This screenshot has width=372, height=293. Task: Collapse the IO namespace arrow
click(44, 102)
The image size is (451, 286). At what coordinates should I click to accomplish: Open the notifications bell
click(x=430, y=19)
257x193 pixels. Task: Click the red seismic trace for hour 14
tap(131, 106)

(WORK REQUEST):
Every entry in the listing above is to be repeated verbatim.

(RESULT OF THE EXERCISE):
This screenshot has width=372, height=293. Task: Collapse the IO namespace arrow
click(44, 102)
The image size is (451, 286). At what coordinates should I click to accomplish: Open the notifications bell
click(x=430, y=19)
257x193 pixels. Task: Click the red seismic trace for hour 14
tap(131, 106)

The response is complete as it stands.